C'est avec une profonde tristesse que nous avons appris la mort du vieux feddayin qui aura incarné durant près d'un demi-siècle l'espoir d'une Palestine libre et donné une crédibilité internationale au projet d'un Etat palestinien indépendant, longtemps considéré comme un terroriste par la communauté internationale avant d'être reconnu comme un incontournable artisan de la paix au Proche-Orient, reconnaissance internationale consacrée par l'obtention du prix Nobel de la paix en 1994 aux côtés d'Yitzhak Rabin et Shimon Peres.


Au plus fort des bombardements de l'aviation israélienne sur Beyrouth en 1982, interviewé par une équipe de la télévision suédoise dans son bunker où il était retranché et alors qu'on entendait en direct le fracas assourdissant des bombes qui tombaient tout autour, Yasser Arafat, coiffé de son légendaire keffieh et avec pour seule protection ce sourire si radieux qu'on lui connaissait, déclarait "ressentir en ce moment comme un parfum de paradis". Quoiqu'on puisse penser de certains de ses choix politiques et des oppositions qu'il aura pu susciter au sein même de la résistance palestinienne, nous garderons de Yasser Arafat le souvenir d'un dirigeant courageux qui aura toujours su donner une image digne de son peuple et de la Palestine, y compris sous la pire adversité. Avec Abou Amar, c'est un peu du souffle de l'Intifada, un peu de l'âme de cette Palestine héroïque qui s'en va.

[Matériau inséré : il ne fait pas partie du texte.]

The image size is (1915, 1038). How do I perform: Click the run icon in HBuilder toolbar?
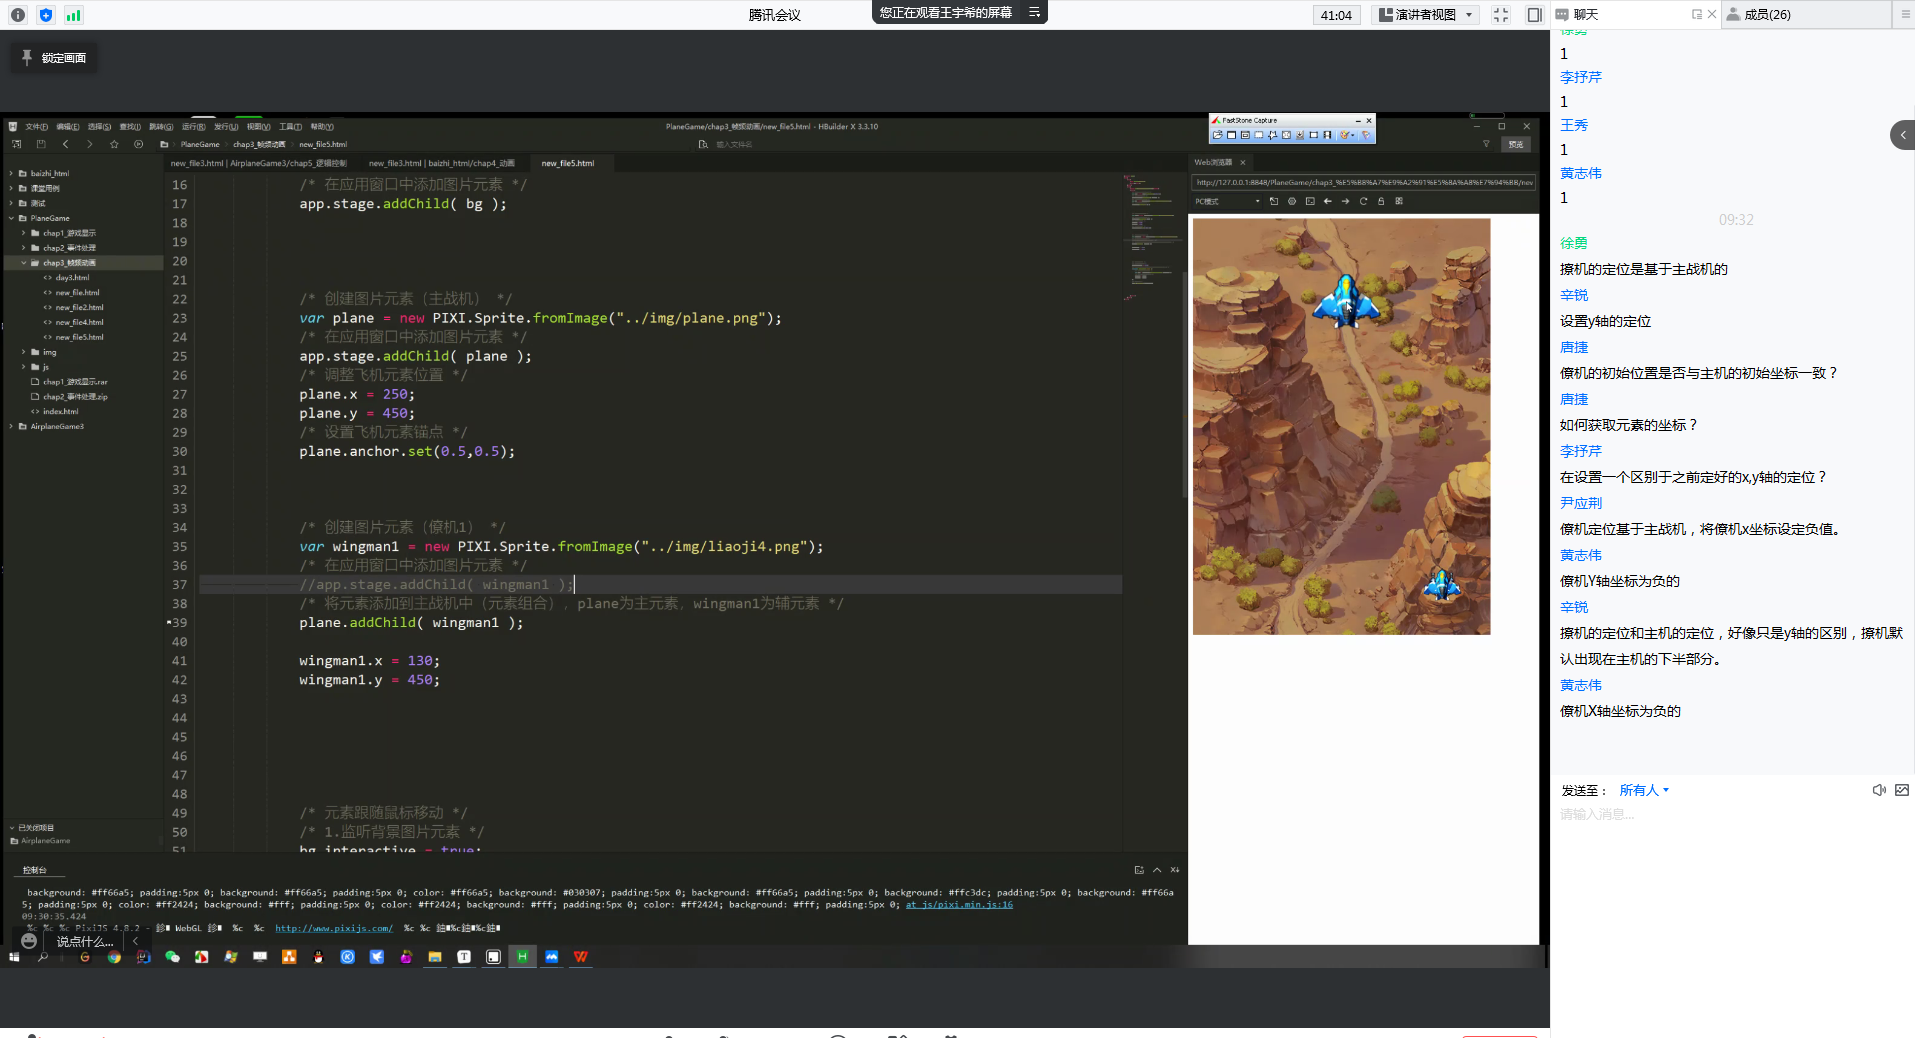click(x=139, y=144)
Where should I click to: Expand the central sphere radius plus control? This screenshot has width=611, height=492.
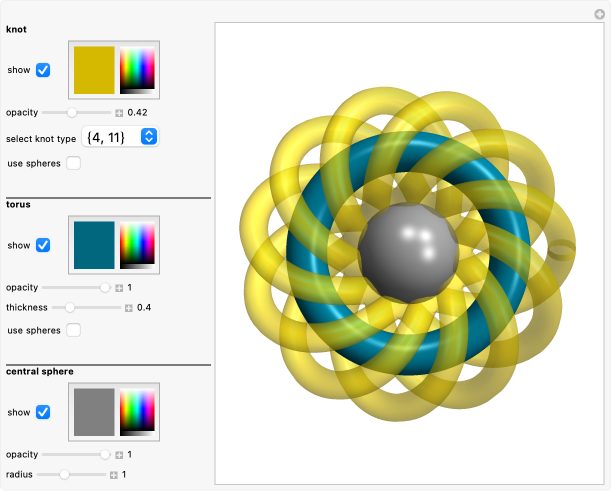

Aux travailleurs et syndicalistes palestiniens au peuple palestinien qui pleure aujourd'hui son leader historique qui l'aura guidé durant ces décennies d'épreuves et de souffrances sur les chemins de l'exil comme sous l'éteignoir de la colonisation israélienne, nous voulons exprimer notre solidarité et notre amitié. Aujourd'hui comme hier, et plus encore demain, nous serons aux côtés de la Palestine en lutte. PALESTINE VAINCRA !


Pour le Bureau Confédéral de l'USTKE, le Président, Gérard JODAR.